• **Set problem**
Reproduce the following lines verbatim, from the first to the last, without any alteration.

▶

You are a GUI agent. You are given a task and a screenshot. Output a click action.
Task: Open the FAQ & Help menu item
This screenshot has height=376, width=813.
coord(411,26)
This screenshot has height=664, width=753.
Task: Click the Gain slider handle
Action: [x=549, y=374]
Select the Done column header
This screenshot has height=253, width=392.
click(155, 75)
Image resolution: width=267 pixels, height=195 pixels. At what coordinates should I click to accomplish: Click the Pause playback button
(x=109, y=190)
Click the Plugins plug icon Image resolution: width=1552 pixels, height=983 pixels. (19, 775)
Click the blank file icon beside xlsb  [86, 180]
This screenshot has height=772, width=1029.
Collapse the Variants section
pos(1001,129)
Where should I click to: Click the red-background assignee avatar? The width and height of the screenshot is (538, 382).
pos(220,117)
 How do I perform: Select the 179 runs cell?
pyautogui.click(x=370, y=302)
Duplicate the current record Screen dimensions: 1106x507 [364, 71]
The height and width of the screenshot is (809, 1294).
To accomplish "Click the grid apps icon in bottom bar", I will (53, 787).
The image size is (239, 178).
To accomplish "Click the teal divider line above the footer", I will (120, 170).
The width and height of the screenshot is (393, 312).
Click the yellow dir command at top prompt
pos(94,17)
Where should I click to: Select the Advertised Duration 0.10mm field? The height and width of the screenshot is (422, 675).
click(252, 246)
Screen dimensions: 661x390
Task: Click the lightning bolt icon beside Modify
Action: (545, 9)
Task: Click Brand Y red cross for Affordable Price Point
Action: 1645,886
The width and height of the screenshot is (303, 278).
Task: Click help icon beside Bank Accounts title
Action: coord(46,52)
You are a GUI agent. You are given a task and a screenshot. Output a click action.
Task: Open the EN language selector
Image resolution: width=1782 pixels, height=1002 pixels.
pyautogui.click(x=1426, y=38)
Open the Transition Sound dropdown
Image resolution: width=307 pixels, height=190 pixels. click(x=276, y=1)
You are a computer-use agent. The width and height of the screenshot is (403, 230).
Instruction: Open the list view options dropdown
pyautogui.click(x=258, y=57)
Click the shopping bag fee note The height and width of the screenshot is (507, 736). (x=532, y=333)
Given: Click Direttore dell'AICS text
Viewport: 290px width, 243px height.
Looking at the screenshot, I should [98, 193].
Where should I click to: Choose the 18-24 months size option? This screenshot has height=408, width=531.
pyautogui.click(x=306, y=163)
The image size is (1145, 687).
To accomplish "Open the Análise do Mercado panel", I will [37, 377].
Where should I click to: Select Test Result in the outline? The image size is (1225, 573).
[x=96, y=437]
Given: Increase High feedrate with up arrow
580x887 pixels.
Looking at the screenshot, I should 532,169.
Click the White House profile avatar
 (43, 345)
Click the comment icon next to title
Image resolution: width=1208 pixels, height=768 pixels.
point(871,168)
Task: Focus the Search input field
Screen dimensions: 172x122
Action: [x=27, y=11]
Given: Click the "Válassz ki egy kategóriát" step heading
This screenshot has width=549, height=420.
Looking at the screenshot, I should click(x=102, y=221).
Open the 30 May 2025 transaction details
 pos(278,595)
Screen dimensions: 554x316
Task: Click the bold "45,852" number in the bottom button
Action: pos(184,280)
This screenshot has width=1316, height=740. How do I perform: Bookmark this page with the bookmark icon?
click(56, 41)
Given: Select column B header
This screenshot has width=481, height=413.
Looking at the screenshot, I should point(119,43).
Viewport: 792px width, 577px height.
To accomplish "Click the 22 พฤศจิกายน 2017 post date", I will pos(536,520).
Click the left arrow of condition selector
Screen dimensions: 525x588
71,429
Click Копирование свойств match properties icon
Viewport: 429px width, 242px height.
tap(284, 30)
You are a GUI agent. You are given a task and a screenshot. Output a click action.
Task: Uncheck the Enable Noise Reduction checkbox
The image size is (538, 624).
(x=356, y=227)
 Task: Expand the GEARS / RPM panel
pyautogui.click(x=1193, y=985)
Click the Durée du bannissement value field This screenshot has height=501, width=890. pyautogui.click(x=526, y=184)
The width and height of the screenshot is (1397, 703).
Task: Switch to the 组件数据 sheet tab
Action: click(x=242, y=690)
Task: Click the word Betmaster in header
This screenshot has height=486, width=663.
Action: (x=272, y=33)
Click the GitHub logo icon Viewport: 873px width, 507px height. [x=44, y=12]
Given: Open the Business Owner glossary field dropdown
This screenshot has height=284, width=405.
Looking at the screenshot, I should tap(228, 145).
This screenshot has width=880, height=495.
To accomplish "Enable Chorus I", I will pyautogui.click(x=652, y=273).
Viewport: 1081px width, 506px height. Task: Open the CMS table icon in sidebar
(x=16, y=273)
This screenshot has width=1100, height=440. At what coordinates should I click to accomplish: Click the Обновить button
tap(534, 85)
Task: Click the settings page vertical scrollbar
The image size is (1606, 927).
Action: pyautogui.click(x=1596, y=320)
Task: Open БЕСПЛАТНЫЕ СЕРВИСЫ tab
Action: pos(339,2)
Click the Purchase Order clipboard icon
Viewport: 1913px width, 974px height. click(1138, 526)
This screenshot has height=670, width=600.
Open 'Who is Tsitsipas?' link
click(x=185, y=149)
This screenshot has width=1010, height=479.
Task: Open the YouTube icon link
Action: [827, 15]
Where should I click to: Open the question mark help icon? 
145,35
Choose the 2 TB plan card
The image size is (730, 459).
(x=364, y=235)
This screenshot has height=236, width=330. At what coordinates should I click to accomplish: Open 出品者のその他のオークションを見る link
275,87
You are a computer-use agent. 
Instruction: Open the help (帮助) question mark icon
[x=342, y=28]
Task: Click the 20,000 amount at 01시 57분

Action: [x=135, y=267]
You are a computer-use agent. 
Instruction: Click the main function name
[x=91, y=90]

◀

• **Complete response**
You are a GUI agent. You are given a task and a screenshot. Output a click action.
Task: Open the FAQ & Help menu item
This screenshot has height=376, width=813.
coord(411,26)
This screenshot has height=664, width=753.
Task: Click the Gain slider handle
Action: [x=549, y=374]
Select the Done column header
This screenshot has height=253, width=392.
click(155, 75)
Image resolution: width=267 pixels, height=195 pixels. At what coordinates should I click to accomplish: Click the Pause playback button
(x=109, y=190)
Click the Plugins plug icon Image resolution: width=1552 pixels, height=983 pixels. (19, 775)
Click the blank file icon beside xlsb  [86, 180]
This screenshot has height=772, width=1029.
Collapse the Variants section
pos(1001,129)
Where should I click to: Click the red-background assignee avatar? The width and height of the screenshot is (538, 382).
pos(220,117)
 How do I perform: Select the 179 runs cell?
pyautogui.click(x=370, y=302)
Duplicate the current record Screen dimensions: 1106x507 [364, 71]
The height and width of the screenshot is (809, 1294).
To accomplish "Click the grid apps icon in bottom bar", I will (53, 787).
The image size is (239, 178).
To accomplish "Click the teal divider line above the footer", I will (120, 170).
The width and height of the screenshot is (393, 312).
Click the yellow dir command at top prompt
pos(94,17)
Where should I click to: Select the Advertised Duration 0.10mm field? The height and width of the screenshot is (422, 675).
click(252, 246)
Screen dimensions: 661x390
Task: Click the lightning bolt icon beside Modify
Action: (545, 9)
Task: Click Brand Y red cross for Affordable Price Point
Action: 1645,886
The width and height of the screenshot is (303, 278).
Task: Click help icon beside Bank Accounts title
Action: coord(46,52)
You are a GUI agent. You are given a task and a screenshot. Output a click action.
Task: Open the EN language selector
Image resolution: width=1782 pixels, height=1002 pixels.
pyautogui.click(x=1426, y=38)
Open the Transition Sound dropdown
Image resolution: width=307 pixels, height=190 pixels. click(x=276, y=1)
You are a computer-use agent. The width and height of the screenshot is (403, 230).
Instruction: Open the list view options dropdown
pyautogui.click(x=258, y=57)
Click the shopping bag fee note The height and width of the screenshot is (507, 736). (x=532, y=333)
Given: Click Direttore dell'AICS text
Viewport: 290px width, 243px height.
Looking at the screenshot, I should [98, 193].
Where should I click to: Choose the 18-24 months size option? This screenshot has height=408, width=531.
pyautogui.click(x=306, y=163)
The image size is (1145, 687).
To accomplish "Open the Análise do Mercado panel", I will [37, 377].
Where should I click to: Select Test Result in the outline? The image size is (1225, 573).
[x=96, y=437]
Given: Increase High feedrate with up arrow
580x887 pixels.
Looking at the screenshot, I should 532,169.
Click the White House profile avatar
 (43, 345)
Click the comment icon next to title
Image resolution: width=1208 pixels, height=768 pixels.
point(871,168)
Task: Focus the Search input field
Screen dimensions: 172x122
Action: [x=27, y=11]
Given: Click the "Válassz ki egy kategóriát" step heading
This screenshot has width=549, height=420.
Looking at the screenshot, I should click(x=102, y=221).
Open the 30 May 2025 transaction details
 pos(278,595)
Screen dimensions: 554x316
Task: Click the bold "45,852" number in the bottom button
Action: pos(184,280)
This screenshot has width=1316, height=740. How do I perform: Bookmark this page with the bookmark icon?
click(56, 41)
Given: Select column B header
This screenshot has width=481, height=413.
Looking at the screenshot, I should point(119,43).
Viewport: 792px width, 577px height.
To accomplish "Click the 22 พฤศจิกายน 2017 post date", I will pos(536,520).
Click the left arrow of condition selector
Screen dimensions: 525x588
71,429
Click Копирование свойств match properties icon
Viewport: 429px width, 242px height.
tap(284, 30)
You are a GUI agent. You are given a task and a screenshot. Output a click action.
Task: Uncheck the Enable Noise Reduction checkbox
The image size is (538, 624).
(x=356, y=227)
 Task: Expand the GEARS / RPM panel
pyautogui.click(x=1193, y=985)
Click the Durée du bannissement value field This screenshot has height=501, width=890. pyautogui.click(x=526, y=184)
The width and height of the screenshot is (1397, 703).
Task: Switch to the 组件数据 sheet tab
Action: click(x=242, y=690)
Task: Click the word Betmaster in header
This screenshot has height=486, width=663.
Action: (x=272, y=33)
Click the GitHub logo icon Viewport: 873px width, 507px height. [x=44, y=12]
Given: Open the Business Owner glossary field dropdown
This screenshot has height=284, width=405.
Looking at the screenshot, I should tap(228, 145).
This screenshot has width=880, height=495.
To accomplish "Enable Chorus I", I will pyautogui.click(x=652, y=273).
Viewport: 1081px width, 506px height. Task: Open the CMS table icon in sidebar
(x=16, y=273)
This screenshot has width=1100, height=440. At what coordinates should I click to accomplish: Click the Обновить button
tap(534, 85)
Task: Click the settings page vertical scrollbar
The image size is (1606, 927).
Action: pyautogui.click(x=1596, y=320)
Task: Open БЕСПЛАТНЫЕ СЕРВИСЫ tab
Action: pos(339,2)
Click the Purchase Order clipboard icon
Viewport: 1913px width, 974px height. click(1138, 526)
This screenshot has height=670, width=600.
Open 'Who is Tsitsipas?' link
click(x=185, y=149)
This screenshot has width=1010, height=479.
Task: Open the YouTube icon link
Action: [827, 15]
Where should I click to: Open the question mark help icon? 
145,35
Choose the 2 TB plan card
The image size is (730, 459).
(x=364, y=235)
This screenshot has height=236, width=330. At what coordinates should I click to accomplish: Open 出品者のその他のオークションを見る link
275,87
You are a computer-use agent. 
Instruction: Open the help (帮助) question mark icon
[x=342, y=28]
Task: Click the 20,000 amount at 01시 57분

Action: [x=135, y=267]
You are a computer-use agent. 
Instruction: Click the main function name
[x=91, y=90]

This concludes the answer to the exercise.